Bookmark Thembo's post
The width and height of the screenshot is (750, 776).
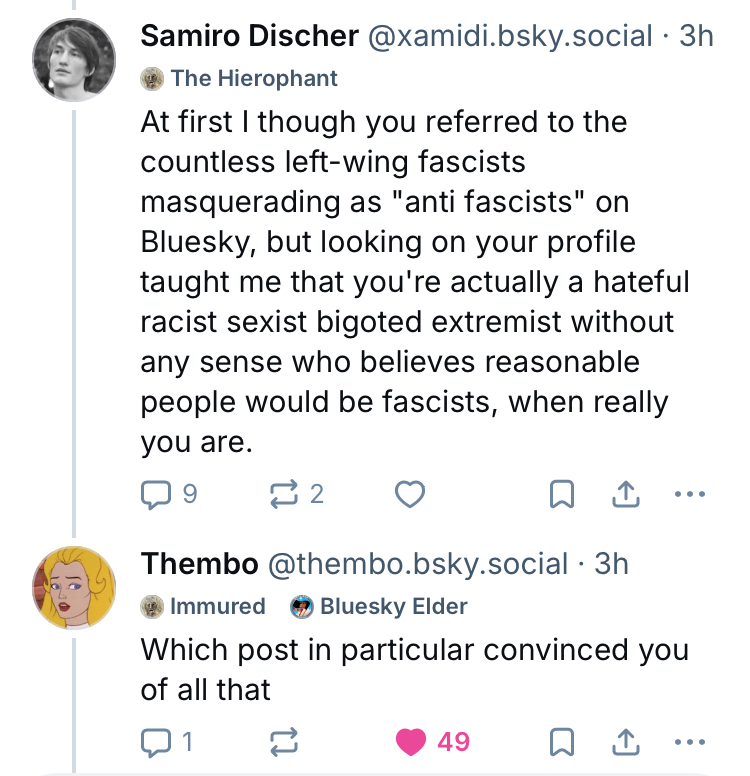pos(562,741)
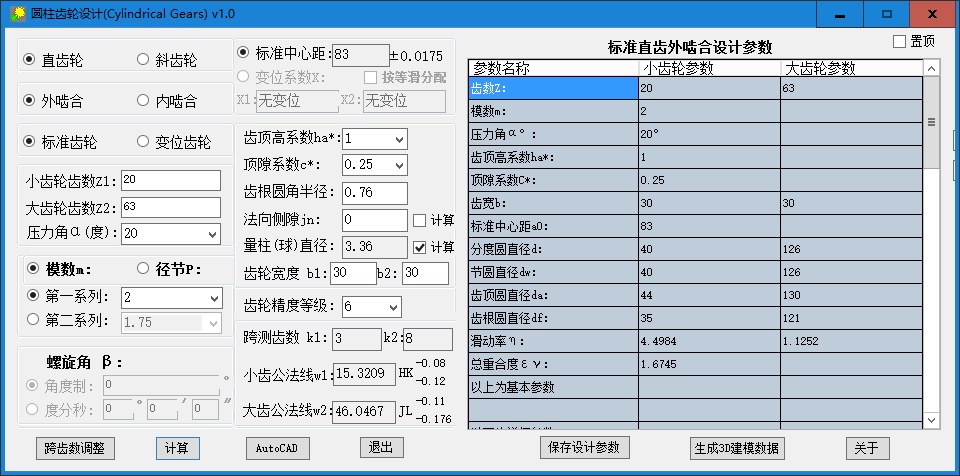Select the 内啮合 internal meshing option

pyautogui.click(x=143, y=101)
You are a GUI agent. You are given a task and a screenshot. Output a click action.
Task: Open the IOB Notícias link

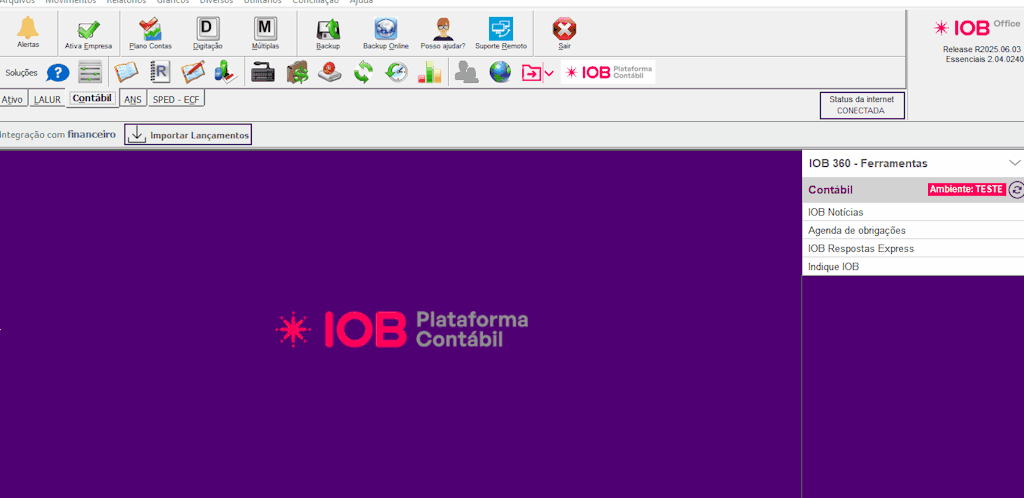[x=835, y=212]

------

Every line of the listing should be copied precisely, with images omitted.

Exercise solution —
Bookmark Thembo's post
The width and height of the screenshot is (750, 776).
pos(562,741)
Select the 内啮合 internal meshing option

pyautogui.click(x=143, y=101)
You are a GUI agent. You are given a task and a screenshot. Output a click action.
Task: Open the IOB Notícias link

[x=835, y=212]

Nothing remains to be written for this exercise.